Adults Bad Behaviour Could Ruin Youth Level Grass Roots Football

4000 Misconduct offences have been committed by Parents at youth football games in the last two years

4000 Misconduct offences have been committed by Parents at youth football games in the last two years

Since August 2012 there have been nearly 4000 misconduct offences by parents at children’s football matches. This is the first time the FA have quantified the scale of the problem and the results are scary. It just demonstrates how results driven parents are, and how little importance a large minority of parents place on development. Parents shouting at each other and referees is unacceptable and without doubt has a detrimental effect on the children and it could well be the professional game is to blame.

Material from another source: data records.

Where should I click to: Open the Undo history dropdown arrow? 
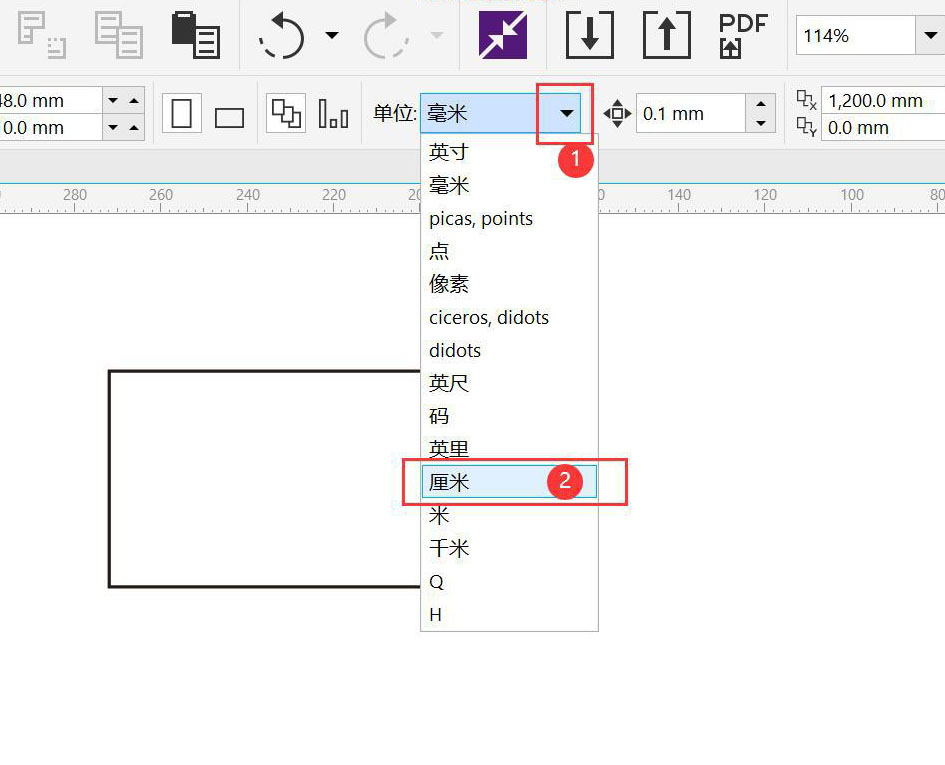point(332,35)
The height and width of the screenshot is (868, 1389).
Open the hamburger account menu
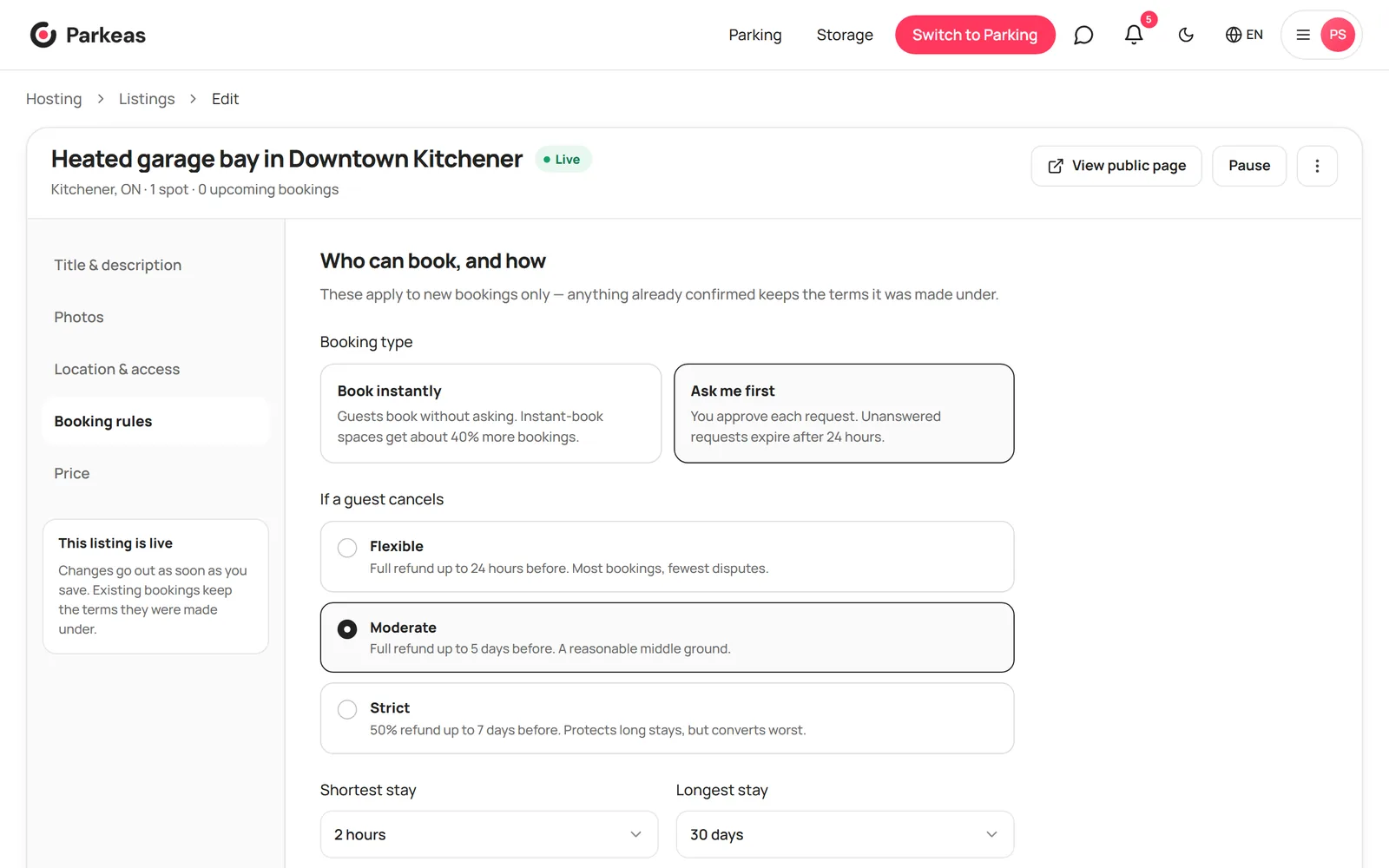tap(1303, 35)
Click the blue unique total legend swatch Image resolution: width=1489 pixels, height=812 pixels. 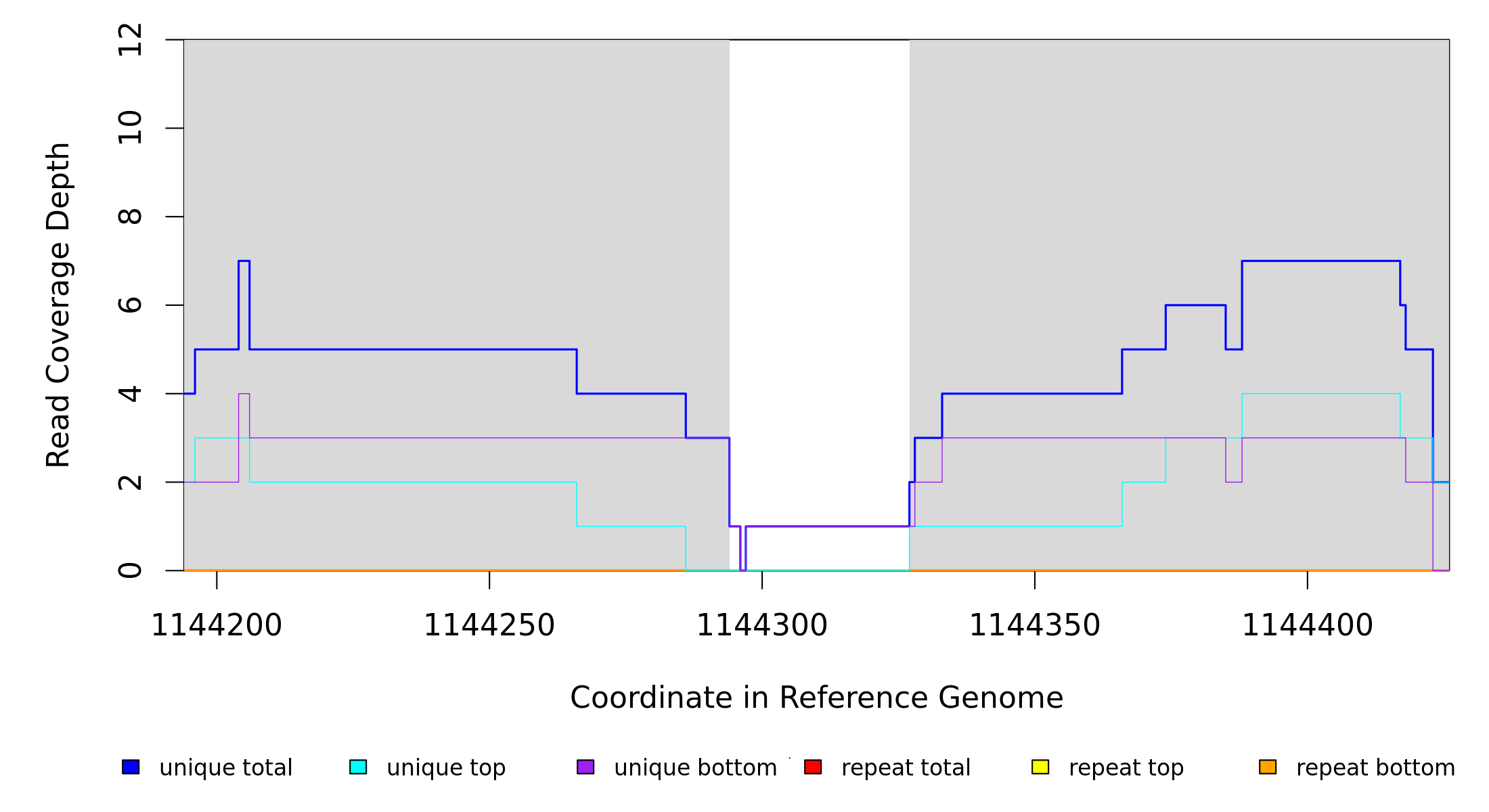(131, 767)
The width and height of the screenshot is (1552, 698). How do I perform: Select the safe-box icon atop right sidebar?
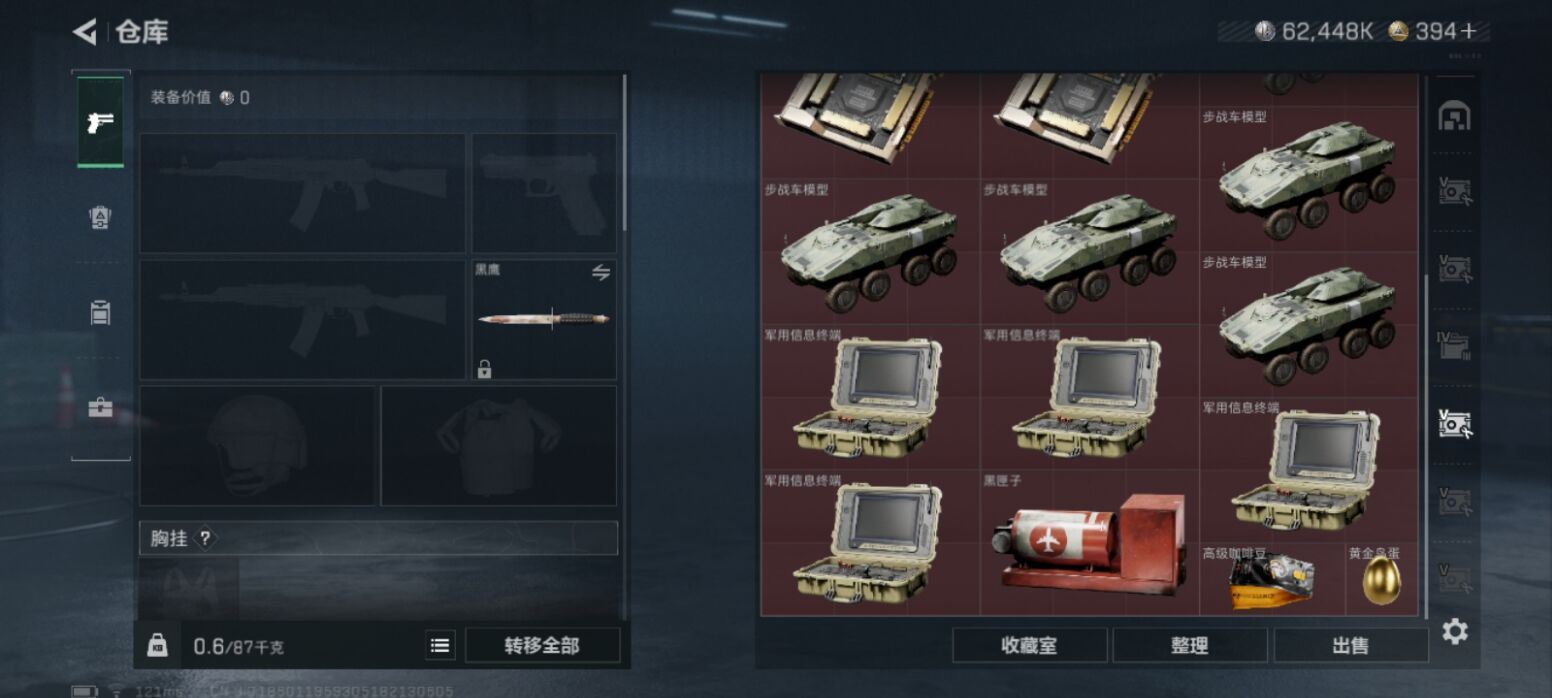(1454, 117)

Parents and children are so used to copying what they see on the television.

“I know a game last year that was stopped for five minutes, while two parents were separated on the sidelines. That was an under-13’s game,” said Mike Bacon a youth football coach in Suffolk. He went on to say that,”If parents don’t get it, particularly at a younger age, perhaps we should get to the stage where they drop their children off or take them to the game but don’t watch.” The response of the FA has been to create new awareness courses for club officials who have been found guilty of a misconduct charge…

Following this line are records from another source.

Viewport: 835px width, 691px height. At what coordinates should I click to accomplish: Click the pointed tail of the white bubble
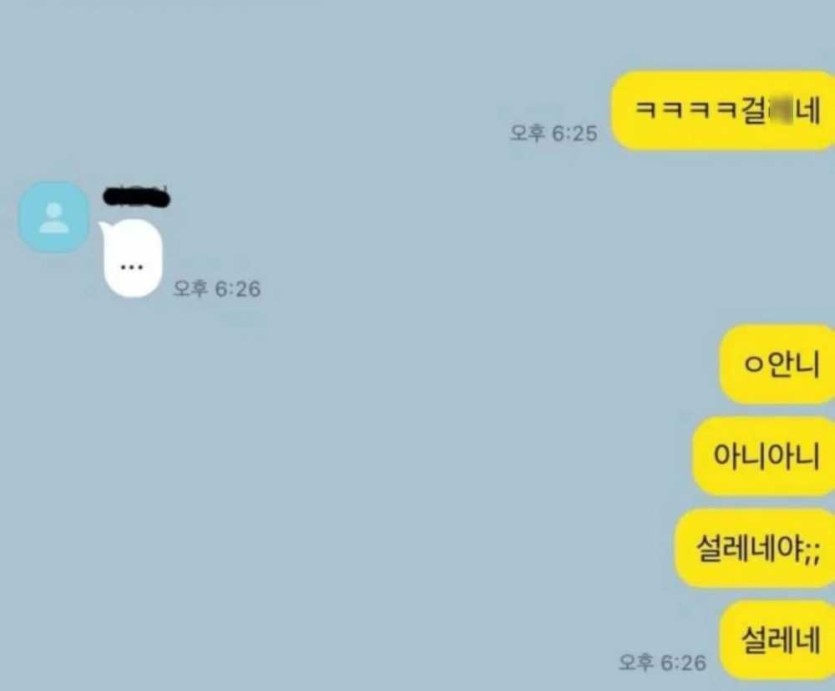(104, 229)
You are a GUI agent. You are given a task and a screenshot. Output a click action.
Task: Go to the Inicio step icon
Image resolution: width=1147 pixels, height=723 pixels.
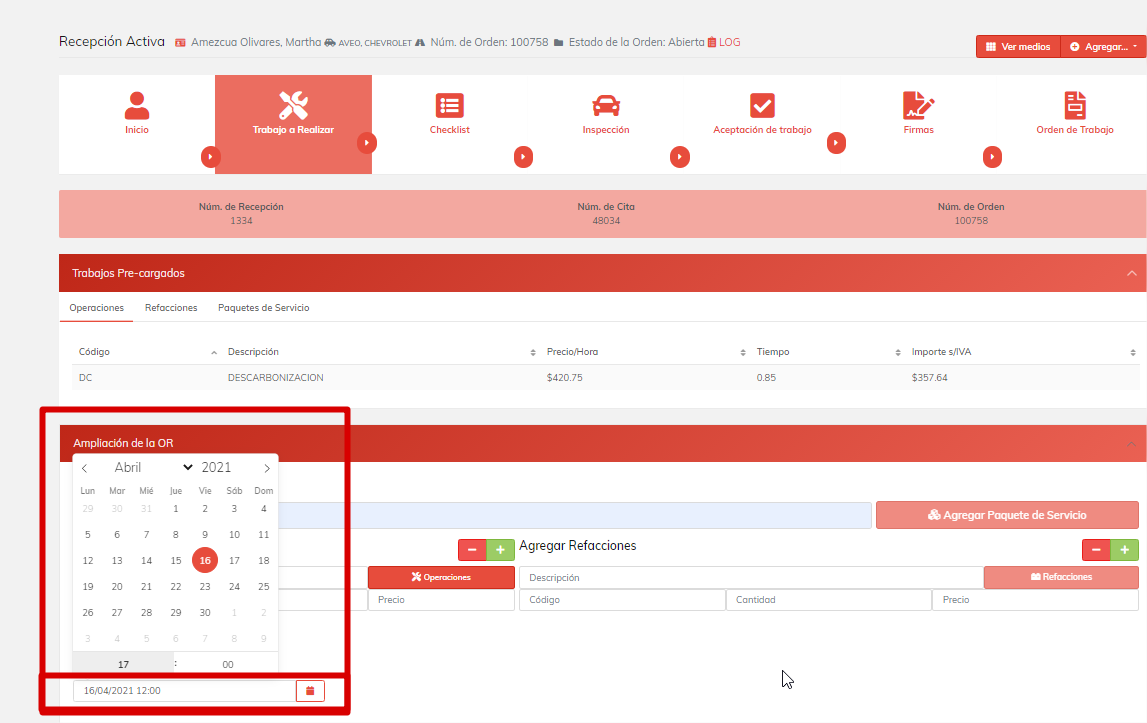[x=137, y=105]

Talk about shutting the stable door after the horse has bolted.

Last month former England striker Gary Lineker said he believed that “pushy parents are damaging England’s chances of developing top-class players.” He went on to call for a ‘parental cultural revolution.’  The Match of the Day host is certainly on the right lines. At FootieBugs we believe that the parents need coaching just like their children.

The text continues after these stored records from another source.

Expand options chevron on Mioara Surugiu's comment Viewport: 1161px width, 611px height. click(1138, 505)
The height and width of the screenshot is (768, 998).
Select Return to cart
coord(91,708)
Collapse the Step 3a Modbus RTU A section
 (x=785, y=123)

Youth coach Mike Bacon’s suggestion of parents dropping their children off and leaving is only right if we give up on expecting parents to behave better. FootieBugs actively encourage the parents of their children to stay. FootieBugs works with children from age 3-9, they constantly work with the ball and go on wild adventures, using their imagination all through the medium of football. Parents are then actively encouraged, to support all the children and even take place in the team high-five at the end. The parents love it.

It will be a sad case of affairs if we have to ban parents from watching their children. Surely the way forward is for organisations such as FootieBugs to take the initiative and work with parents, from when their children are young. From then on, as the child works their way through the age groups and games become more competitive and results matter more, at least the parents will been coached on how to cope with the stress.

Courses for those who have already offended are all well and good, but could also appear to be a punishment. By working properly with parents we can teach them to embrace the right etiquettes. That is the way the forward.